Nel carrello della spesa anche utenze, multe e imposte direttamente alla cassa del supermercato

Dopo aver introdotto il sistema di pagamento via mobile Satispay, Esselunga integra il nuovo servizio b2b sempre di Satispay per effettuare direttamente in cassa i pagamenti di pagoPA. Quest’ultimo è il sistema unico di pagamento della Pubblica Amministrazione che permette ai cittadini di pagare online i servizi pubblici (tasse, multe, bollo dell’auto, ticket sanitari, etc…).

Rispetto al pagamento elettronico e al contante, Satispay offre il pagamento in-App integrato con pagoPA. Questo è possibile mettendo a disposizione di terzi, in una declinazione B2B, la propria interfaccia tecnologica per consentire l’attivazione dei pagamenti elettronici pagoPA anche nei supermercati. Una scelta quella di Satispay che, oltre a rappresentare una nuova fonte di ricavi, potrà contribuire anche ad aumentare la fruizione dei servizi digitali della Pubblica Amministrazione da parte dei cittadini.

Il consumatore, attraverso l’app, può effettuare il pagamenti a un costo di 1,5 euro per ciascun bollettino, semplicemente leggendo il QR Code del bollettino stesso alla cassa, così come avviene per i normali prodotti in vendita, per innescare il pagamento del tributo. L'importo della transazione pagoPA verrà incluso nello scontrino del cliente rilasciato alla fine della spesa, su cui saranno riportati tutti i dettagli dell'operazione e avrà così valore di quietanza dell’avvenuto pagamento.
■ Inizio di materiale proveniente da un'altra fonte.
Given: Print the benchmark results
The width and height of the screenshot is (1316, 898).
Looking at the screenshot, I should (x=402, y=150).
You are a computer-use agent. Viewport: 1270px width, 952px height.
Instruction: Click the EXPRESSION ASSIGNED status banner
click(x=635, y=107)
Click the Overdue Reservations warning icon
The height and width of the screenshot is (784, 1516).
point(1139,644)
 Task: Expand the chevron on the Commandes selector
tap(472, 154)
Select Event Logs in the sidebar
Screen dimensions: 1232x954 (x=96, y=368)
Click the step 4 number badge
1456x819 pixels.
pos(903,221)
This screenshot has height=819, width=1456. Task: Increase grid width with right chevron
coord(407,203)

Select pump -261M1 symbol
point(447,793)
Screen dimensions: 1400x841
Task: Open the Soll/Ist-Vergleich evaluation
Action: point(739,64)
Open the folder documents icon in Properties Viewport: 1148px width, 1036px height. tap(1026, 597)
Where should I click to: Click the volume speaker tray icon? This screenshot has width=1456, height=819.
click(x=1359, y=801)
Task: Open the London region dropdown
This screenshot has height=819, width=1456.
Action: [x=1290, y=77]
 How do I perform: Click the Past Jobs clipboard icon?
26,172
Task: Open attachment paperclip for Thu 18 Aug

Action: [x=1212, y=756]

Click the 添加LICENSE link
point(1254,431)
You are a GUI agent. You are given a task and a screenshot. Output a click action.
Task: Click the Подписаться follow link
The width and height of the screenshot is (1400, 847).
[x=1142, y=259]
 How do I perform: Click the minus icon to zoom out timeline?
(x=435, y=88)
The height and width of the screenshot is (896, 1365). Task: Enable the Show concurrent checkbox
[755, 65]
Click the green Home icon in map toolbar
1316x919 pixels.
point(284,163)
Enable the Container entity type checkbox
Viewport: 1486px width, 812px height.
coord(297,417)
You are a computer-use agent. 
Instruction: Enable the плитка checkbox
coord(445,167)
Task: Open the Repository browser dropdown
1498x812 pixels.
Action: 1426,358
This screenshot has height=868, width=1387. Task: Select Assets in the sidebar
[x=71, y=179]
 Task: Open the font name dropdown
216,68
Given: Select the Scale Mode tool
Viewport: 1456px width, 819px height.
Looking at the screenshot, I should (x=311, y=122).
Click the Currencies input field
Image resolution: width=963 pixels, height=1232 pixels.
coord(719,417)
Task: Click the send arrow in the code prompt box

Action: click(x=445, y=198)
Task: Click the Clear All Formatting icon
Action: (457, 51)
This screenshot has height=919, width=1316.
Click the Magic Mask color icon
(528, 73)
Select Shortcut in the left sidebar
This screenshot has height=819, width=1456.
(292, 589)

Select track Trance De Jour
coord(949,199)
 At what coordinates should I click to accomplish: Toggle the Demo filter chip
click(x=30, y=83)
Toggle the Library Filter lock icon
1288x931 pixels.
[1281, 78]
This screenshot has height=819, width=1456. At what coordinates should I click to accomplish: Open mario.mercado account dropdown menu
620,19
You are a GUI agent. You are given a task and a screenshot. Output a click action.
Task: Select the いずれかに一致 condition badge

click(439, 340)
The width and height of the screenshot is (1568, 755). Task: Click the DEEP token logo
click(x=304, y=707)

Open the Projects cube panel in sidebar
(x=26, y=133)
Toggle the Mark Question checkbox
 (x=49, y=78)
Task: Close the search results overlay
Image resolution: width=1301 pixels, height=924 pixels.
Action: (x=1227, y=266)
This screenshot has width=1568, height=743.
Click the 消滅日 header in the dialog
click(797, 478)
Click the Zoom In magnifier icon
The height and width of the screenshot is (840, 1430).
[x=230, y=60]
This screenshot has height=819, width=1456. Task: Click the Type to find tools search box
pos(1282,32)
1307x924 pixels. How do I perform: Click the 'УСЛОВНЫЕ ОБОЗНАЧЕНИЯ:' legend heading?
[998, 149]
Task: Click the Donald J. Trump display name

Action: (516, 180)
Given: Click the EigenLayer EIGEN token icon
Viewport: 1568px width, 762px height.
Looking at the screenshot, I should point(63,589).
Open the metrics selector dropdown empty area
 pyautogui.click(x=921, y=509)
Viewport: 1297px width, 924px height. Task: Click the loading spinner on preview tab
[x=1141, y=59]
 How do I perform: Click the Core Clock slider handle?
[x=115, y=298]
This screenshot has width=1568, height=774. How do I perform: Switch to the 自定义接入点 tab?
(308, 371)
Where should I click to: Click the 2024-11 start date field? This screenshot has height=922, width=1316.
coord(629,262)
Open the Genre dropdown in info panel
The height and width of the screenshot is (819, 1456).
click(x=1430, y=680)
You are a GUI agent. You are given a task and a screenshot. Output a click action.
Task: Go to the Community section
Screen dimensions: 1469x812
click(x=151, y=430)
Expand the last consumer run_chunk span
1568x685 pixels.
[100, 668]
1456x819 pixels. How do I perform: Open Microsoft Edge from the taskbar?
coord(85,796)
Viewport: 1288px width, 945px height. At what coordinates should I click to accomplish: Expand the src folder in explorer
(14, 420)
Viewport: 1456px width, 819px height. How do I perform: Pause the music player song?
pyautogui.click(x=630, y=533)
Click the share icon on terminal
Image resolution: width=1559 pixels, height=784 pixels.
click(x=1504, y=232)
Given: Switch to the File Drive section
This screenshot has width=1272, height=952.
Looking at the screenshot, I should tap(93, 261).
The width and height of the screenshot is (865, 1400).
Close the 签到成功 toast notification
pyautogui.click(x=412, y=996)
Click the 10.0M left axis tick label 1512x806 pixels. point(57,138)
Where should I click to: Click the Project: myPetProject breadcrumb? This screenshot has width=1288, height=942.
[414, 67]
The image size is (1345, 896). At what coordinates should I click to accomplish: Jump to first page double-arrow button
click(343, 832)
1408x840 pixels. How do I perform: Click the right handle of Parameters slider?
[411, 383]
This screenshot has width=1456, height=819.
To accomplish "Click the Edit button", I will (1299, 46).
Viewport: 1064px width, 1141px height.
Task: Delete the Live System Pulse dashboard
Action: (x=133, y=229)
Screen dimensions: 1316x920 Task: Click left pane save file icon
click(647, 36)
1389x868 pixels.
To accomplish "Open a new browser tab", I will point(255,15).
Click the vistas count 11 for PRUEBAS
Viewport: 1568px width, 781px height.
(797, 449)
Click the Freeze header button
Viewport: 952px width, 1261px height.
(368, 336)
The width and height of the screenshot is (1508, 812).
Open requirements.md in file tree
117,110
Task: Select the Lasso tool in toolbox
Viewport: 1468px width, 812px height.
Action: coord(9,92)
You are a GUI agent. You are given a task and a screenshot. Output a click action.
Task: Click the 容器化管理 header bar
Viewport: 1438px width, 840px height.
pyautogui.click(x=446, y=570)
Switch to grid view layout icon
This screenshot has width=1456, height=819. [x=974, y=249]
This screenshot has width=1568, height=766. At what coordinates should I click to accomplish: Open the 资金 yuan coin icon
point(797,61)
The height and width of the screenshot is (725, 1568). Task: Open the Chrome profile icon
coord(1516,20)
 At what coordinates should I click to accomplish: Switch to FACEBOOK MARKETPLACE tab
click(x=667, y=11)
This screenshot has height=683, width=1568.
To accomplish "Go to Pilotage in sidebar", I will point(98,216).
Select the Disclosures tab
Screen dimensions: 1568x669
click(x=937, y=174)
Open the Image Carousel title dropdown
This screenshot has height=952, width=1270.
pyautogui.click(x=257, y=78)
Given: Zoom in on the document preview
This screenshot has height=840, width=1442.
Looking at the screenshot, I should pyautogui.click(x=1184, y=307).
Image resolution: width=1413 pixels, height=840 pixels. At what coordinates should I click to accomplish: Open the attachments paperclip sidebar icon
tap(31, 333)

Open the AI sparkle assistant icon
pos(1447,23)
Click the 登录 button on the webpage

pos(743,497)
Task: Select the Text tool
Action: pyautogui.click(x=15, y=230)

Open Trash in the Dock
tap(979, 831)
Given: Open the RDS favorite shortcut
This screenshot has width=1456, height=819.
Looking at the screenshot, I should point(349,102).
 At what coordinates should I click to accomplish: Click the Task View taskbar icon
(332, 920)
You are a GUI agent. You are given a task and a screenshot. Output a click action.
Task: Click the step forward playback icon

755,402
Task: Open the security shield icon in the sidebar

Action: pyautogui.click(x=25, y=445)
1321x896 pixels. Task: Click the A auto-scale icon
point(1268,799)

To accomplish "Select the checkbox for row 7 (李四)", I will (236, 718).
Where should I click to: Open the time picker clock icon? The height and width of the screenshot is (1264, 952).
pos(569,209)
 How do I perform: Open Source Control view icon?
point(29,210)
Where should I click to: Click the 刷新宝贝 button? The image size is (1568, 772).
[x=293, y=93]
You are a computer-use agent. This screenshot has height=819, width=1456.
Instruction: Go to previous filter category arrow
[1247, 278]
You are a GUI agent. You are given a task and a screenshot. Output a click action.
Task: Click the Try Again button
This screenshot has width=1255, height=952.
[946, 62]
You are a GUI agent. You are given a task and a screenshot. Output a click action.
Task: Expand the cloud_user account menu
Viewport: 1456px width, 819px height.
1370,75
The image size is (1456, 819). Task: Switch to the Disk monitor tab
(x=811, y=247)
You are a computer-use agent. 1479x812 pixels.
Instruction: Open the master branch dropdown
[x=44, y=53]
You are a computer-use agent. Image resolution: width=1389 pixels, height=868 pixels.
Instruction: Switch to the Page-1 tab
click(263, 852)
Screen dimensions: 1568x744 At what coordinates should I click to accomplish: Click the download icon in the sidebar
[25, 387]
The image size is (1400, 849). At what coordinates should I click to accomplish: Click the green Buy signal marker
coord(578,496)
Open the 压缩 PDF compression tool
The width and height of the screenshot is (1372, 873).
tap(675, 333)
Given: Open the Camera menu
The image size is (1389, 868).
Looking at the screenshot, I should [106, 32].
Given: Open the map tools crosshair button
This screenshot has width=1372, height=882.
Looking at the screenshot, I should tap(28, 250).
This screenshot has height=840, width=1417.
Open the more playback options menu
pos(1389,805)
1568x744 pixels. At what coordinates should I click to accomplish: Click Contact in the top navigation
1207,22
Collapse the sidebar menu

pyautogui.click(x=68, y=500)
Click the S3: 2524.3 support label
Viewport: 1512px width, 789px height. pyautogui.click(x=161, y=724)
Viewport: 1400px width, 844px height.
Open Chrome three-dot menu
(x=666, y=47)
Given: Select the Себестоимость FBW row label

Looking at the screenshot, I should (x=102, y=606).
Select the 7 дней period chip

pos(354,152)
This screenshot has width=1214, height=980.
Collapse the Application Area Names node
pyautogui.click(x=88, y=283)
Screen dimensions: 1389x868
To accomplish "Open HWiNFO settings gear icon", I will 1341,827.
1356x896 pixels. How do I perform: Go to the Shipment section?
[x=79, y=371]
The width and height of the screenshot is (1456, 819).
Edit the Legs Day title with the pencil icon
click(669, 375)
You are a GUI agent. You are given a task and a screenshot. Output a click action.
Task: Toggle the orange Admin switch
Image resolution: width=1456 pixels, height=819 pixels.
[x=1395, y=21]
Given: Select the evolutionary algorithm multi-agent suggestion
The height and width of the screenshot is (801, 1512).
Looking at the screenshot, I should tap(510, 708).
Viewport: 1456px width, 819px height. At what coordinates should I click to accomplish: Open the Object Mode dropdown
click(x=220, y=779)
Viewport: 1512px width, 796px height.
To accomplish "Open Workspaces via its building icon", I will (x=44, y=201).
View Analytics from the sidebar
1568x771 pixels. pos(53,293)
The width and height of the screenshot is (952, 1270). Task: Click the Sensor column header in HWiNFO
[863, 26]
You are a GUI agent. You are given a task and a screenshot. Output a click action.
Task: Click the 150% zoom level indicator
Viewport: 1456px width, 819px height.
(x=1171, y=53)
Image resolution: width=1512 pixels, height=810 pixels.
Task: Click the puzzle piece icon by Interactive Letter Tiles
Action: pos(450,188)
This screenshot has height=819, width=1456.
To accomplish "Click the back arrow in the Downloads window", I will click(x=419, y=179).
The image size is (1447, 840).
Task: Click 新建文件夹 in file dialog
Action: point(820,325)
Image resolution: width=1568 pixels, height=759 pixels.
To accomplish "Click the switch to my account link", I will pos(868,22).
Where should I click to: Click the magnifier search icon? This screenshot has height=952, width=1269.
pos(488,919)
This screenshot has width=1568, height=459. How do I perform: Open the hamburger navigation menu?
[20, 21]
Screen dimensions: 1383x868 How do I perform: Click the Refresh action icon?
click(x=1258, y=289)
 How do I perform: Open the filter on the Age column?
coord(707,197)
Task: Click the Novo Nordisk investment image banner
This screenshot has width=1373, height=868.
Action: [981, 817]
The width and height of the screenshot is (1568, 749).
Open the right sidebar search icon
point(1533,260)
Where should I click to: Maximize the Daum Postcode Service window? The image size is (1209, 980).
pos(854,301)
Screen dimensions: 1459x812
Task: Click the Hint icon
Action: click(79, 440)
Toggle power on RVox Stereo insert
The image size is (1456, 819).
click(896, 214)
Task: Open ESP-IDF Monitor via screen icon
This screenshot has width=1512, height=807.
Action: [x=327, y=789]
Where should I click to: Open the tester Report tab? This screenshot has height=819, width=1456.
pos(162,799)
L’interfaccia Satispay B2B per pagoPA è già attiva su tutti i punti vendita Esselunga.

Dario Brignone, co-founder e CTO di Satispay, ha commentato: “Esselunga ancora una volta conferma la propria spiccata propensione all’innovazione. Poter integrare la nostra interfaccia con pagoPA nella catena leader della GDO ci permette di contribuire a dare ulteriore slancio alla digitalizzazione del Paese e questo è per noi motivo di orgoglio. Oltre a rappresentare una nuova leva di crescita per la nostra società, è infatti il contributo alla diffusione dei pagamenti digitali della Pubblica Amministrazione ad averci spinto verso questo sviluppo, oggi pronto ad essere portato a tutta la Grande Distribuzione”.